I have the following df
df_dict = {"week":[1,1,1,4,5],
"store":["A","B","C","A","C"],
"var": [1,1,1,1,1]}
df = pd.DataFrame(df_dict)
week store var
0 1 A 1
1 1 B 1
2 1 C 1
3 4 A 1
4 5 C 1
My goal is to sum variable A
and C
by week, but not variable B
.
df["store"] = df["store"].str.replace("A","X")
df["store"] = df["store"].str.replace("C","X")
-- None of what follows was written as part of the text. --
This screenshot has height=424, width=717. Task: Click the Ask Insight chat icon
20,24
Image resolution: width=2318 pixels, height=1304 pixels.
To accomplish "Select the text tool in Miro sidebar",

And this is the final output
df.groupby(by=["week","store"]).sum().reset_index()
week store var
0 1 B 1
1 1 X 2
2 4 X 1
3 5 X 1
The code works perfectly but I am pretty sure there is a better way to do that in pandas
1 Answer 1
Probably my biggest issue with the current implementation is that X
is not a very good placeholder - we should prefer NaN
instead - and even over B
, you still sum. I would sooner split the data between grouped and non-grouped, with no store
replacement:
import pandas as pd
df = pd.DataFrame({
"week": (1,1,1,4,5),
"store": ("A","B","C","A","C"),
"var": (1,1,1,1,1),
})
should_group = df.store != 'B'
totals = (
df[should_group]
.groupby('week')['var']
.sum()
.reset_index()
)
result = pd.concat((
df[~should_group], totals
), ignore_index=True)
print(result)
week store var
0 1 B 1
1 1 NaN 2
2 4 NaN 1
3 5 NaN 1
-
\$\begingroup\$ You are right for the
X
issue, I omitted some details. The reason is becauseX
, in my actual problem, is just the aggregation of two stores and at the end I have to save an.xlsx
file where this can be understandable (Eg. In week 1 X contributed for 2) . But I can add a.replace()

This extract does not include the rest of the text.